Stored data entries:

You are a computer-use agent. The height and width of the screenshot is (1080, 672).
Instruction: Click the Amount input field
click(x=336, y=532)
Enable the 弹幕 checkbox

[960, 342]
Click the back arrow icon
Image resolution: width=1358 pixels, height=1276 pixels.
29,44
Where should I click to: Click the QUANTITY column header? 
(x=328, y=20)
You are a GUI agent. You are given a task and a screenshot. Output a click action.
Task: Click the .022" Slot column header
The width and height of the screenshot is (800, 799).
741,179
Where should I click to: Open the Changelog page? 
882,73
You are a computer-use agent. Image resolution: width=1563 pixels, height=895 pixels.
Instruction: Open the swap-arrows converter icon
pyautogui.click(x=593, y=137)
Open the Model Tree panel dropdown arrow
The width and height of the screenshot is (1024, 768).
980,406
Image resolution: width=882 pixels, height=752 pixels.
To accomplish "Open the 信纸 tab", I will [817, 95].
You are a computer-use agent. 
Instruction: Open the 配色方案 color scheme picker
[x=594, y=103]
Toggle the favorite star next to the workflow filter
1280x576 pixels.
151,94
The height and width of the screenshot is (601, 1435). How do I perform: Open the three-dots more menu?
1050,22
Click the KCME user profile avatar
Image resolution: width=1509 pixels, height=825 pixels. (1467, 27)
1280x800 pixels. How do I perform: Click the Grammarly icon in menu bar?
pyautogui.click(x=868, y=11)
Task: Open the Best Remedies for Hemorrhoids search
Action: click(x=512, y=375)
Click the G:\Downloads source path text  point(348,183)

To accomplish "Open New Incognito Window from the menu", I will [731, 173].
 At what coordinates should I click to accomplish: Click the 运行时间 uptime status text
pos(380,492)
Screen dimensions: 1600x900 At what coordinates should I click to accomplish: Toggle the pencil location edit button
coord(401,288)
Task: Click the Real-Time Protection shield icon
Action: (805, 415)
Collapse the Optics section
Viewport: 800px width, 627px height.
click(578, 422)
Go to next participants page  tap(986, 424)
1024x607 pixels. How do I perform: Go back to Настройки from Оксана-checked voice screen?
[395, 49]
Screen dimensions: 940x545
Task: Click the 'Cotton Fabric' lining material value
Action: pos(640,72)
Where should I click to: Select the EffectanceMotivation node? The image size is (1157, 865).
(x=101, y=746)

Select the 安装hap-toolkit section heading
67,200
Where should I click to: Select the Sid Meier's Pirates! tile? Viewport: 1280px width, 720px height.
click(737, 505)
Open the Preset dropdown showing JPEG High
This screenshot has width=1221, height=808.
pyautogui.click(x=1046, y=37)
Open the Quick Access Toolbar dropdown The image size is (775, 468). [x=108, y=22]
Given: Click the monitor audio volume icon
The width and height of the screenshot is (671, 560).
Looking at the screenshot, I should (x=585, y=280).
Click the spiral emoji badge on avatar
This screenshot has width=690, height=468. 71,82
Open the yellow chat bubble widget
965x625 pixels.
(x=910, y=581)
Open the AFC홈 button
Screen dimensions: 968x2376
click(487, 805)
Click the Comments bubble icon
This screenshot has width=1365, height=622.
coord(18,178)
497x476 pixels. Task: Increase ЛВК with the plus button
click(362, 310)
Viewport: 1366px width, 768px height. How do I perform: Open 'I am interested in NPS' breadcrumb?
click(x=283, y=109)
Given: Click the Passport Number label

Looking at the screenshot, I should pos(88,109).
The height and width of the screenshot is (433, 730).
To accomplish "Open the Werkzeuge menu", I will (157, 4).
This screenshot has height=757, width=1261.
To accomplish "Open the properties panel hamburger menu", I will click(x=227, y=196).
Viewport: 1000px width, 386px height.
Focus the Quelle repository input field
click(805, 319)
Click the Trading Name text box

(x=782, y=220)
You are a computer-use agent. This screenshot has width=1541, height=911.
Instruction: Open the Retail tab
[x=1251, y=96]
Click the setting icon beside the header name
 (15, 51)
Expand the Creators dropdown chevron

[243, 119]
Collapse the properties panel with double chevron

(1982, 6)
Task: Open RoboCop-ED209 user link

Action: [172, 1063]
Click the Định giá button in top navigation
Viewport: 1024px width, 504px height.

*PROMPT*.
Could you find every line in the records above that has the string "computer" and copy it?

*WORKED SOLUTION*.
You are a computer-use agent. The height and width of the screenshot is (1080, 672).
You are a computer-use agent. Image resolution: width=1563 pixels, height=895 pixels.
You are a computer-use agent. 
You are a computer-use agent. This screenshot has width=1541, height=911.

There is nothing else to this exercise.